Maria Aurélia Martins de Sousa (June 13, 1866 – May 26, 1922) was a Portuguese painter.

==Biography==
She was born in Valparaíso, Chile, the fourth of seven children to Portuguese emigrants António Martins de Sousa and Olinda Peres. The family lived in Brazil and Chile before moving back to Porto, Portugal in 1869, when she was three years old. They lived in the Quinta de China near the Douro River in a home bought by her father before he died in 1874, when she was eight years old. She was sister of the painter Sofia Martins de Sousa.

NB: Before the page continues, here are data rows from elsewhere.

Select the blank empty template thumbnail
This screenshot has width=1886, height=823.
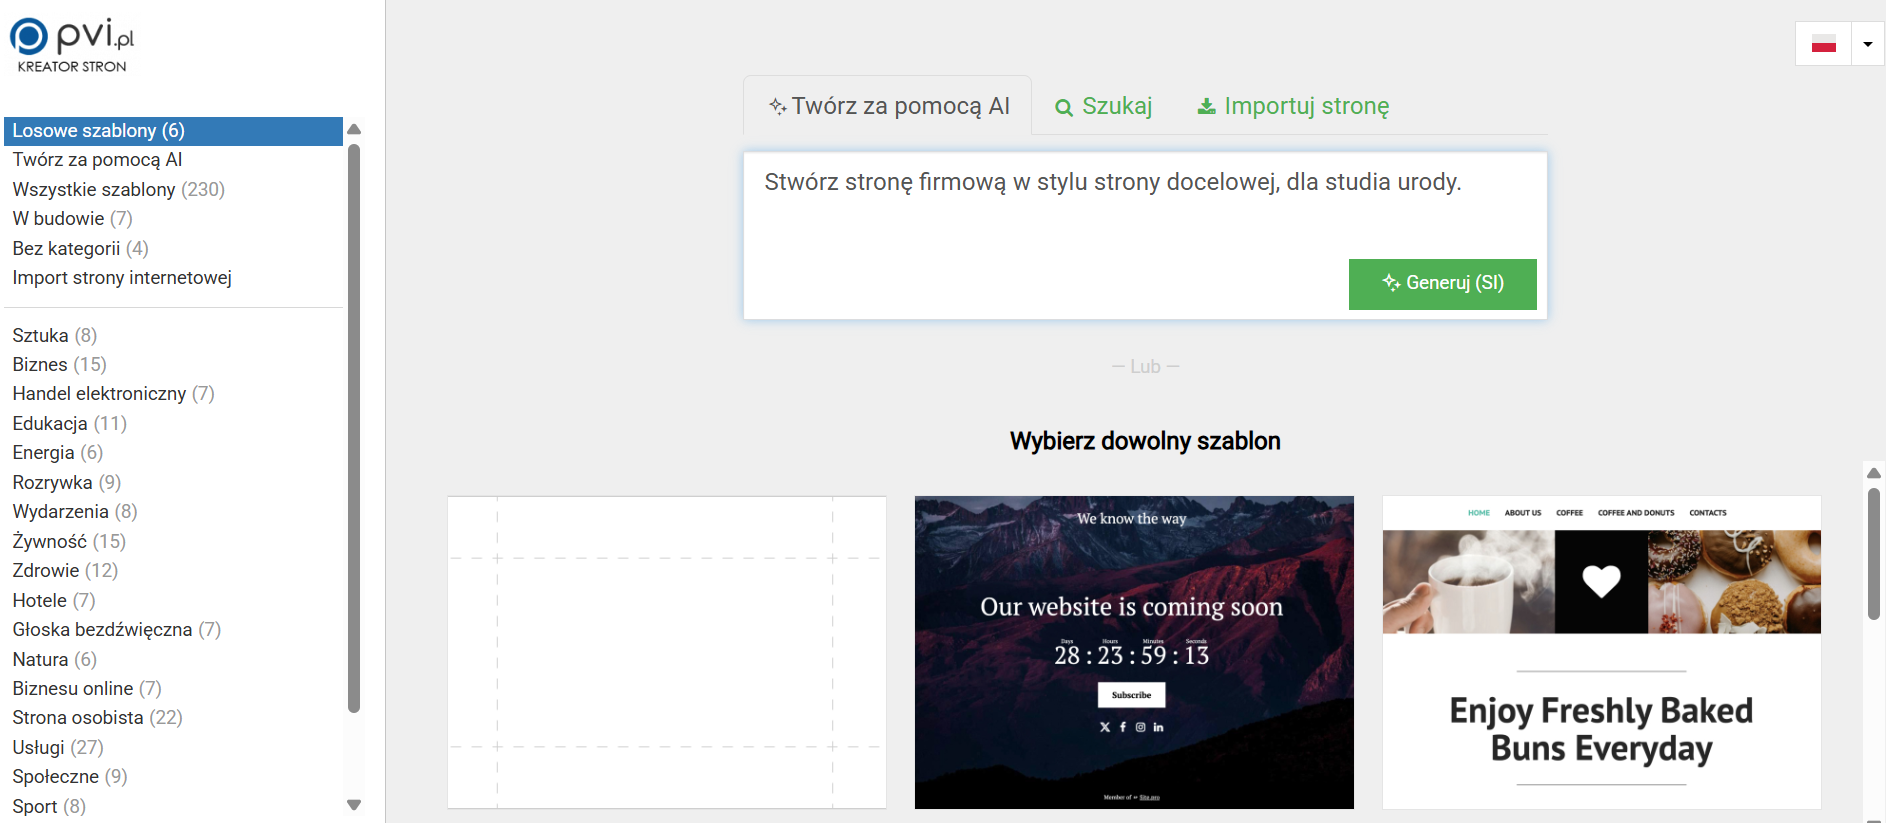pos(666,652)
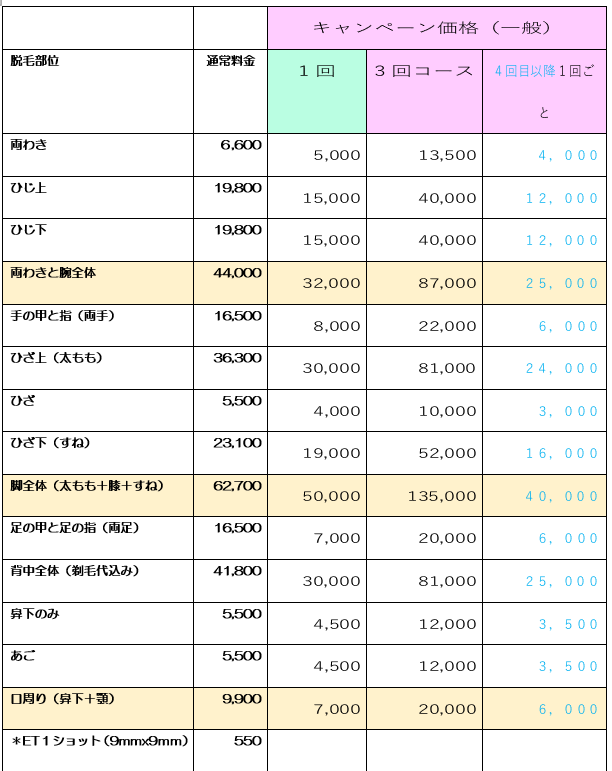Select the 背中全体（剃毛代込み） row label
The image size is (612, 771).
tap(74, 571)
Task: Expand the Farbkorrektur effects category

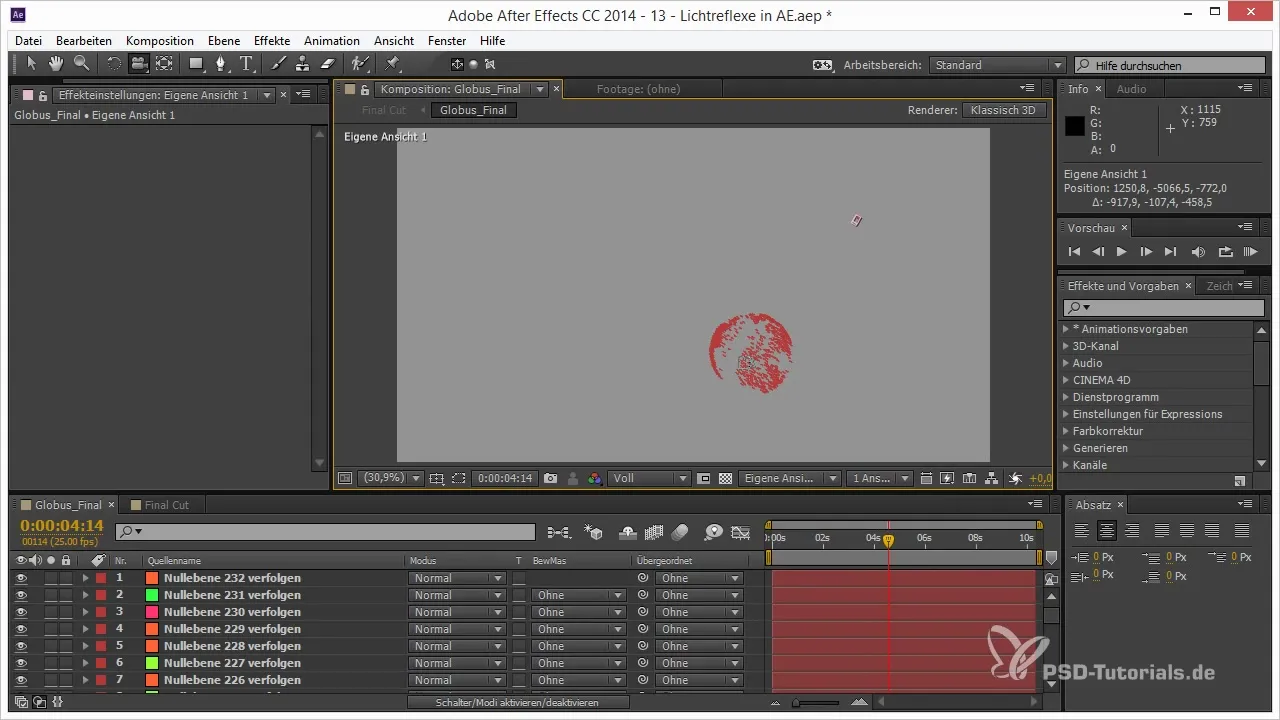Action: 1066,431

At the age of sixteen she began taking lessons with António da Costa Lima and painted her first self-portrait. In 1893 she began studies at the Fine-Arts Academy of Porto, where she was a pupil of João Marques de Oliveira, who greatly influenced her style. In 1898, she moved to Paris to study painting at the Julian Academy, taking courses with Jean-Paul Laurens and Jean-Joseph Benjamin-Constant. She held her first exhibition, then traveled in Europe in the next three years, before finally returning to Portugal in 1901, where she worked as an illustrator and participated regularly in Porto's art scene, exhibiting at the Sociedade de Belas-Artes do Porto, in the Galeria da Misericórdia, and annually in the Sociedade Nacional de Belas-Artes, in Lisbon.

She died in Porto in 1922, at fifty-five years old.

Her painting was of a personal and naturalist style, at times with realism, Impressionism and Post-Impressionism influences. Her subjects included portraits, landscapes, and scenes of everyday life. She is most famous for her Self-Portrait in a Red Coat, painted in 1900.

==Bibliography==

- SILVA; Raquel Henriques da, Aurélia de Souza, Col. Pintores Portugueses. Lisboa: Edições Inapa, 2004.